Source material

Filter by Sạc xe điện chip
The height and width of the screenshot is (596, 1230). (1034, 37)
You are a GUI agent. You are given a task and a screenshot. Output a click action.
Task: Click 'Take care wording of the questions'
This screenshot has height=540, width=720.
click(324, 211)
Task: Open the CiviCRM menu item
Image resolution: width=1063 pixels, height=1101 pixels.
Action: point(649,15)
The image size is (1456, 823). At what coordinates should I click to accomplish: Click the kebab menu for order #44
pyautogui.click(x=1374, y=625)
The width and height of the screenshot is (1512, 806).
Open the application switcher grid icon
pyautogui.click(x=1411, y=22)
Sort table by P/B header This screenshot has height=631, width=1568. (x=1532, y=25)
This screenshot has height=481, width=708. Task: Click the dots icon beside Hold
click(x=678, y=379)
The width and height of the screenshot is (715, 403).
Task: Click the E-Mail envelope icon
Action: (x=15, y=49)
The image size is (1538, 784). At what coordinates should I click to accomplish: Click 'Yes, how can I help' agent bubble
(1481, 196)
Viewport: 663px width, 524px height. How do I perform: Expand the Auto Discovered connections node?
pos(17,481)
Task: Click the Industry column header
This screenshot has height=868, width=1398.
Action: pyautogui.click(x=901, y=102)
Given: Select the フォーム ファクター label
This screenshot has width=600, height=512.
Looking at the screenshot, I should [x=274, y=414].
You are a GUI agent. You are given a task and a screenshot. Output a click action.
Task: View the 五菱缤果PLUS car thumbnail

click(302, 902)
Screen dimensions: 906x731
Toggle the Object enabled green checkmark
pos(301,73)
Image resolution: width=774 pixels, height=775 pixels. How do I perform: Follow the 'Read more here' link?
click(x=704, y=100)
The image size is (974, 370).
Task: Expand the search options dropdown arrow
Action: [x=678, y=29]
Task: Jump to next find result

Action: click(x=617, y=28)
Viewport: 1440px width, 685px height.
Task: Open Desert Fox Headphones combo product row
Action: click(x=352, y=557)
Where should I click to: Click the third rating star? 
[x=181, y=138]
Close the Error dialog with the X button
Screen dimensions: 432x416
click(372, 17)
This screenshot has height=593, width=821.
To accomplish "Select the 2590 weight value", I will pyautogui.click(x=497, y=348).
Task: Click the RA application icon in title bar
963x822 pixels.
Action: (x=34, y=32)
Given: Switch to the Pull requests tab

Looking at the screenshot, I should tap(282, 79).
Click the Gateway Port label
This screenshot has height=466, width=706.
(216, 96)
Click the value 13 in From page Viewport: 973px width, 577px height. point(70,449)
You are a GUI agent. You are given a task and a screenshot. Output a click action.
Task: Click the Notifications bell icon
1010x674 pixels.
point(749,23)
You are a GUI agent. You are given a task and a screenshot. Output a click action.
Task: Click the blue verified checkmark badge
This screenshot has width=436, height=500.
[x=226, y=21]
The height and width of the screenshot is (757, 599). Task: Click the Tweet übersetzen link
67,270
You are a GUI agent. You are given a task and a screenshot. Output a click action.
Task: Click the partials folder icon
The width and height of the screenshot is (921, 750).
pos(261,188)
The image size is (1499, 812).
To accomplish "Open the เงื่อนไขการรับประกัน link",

Work order
From the records above, copy only the lines starting with the line that holds "Click the value" and going on through the line that holds "The image size is (1499, 812).", exactly as written.

Task output
Click the value 13 in From page Viewport: 973px width, 577px height. point(70,449)
You are a GUI agent. You are given a task and a screenshot. Output a click action.
Task: Click the Notifications bell icon
1010x674 pixels.
point(749,23)
You are a GUI agent. You are given a task and a screenshot. Output a click action.
Task: Click the blue verified checkmark badge
This screenshot has width=436, height=500.
[x=226, y=21]
The height and width of the screenshot is (757, 599). Task: Click the Tweet übersetzen link
67,270
You are a GUI agent. You are given a task and a screenshot. Output a click action.
Task: Click the partials folder icon
The width and height of the screenshot is (921, 750).
pos(261,188)
The image size is (1499, 812).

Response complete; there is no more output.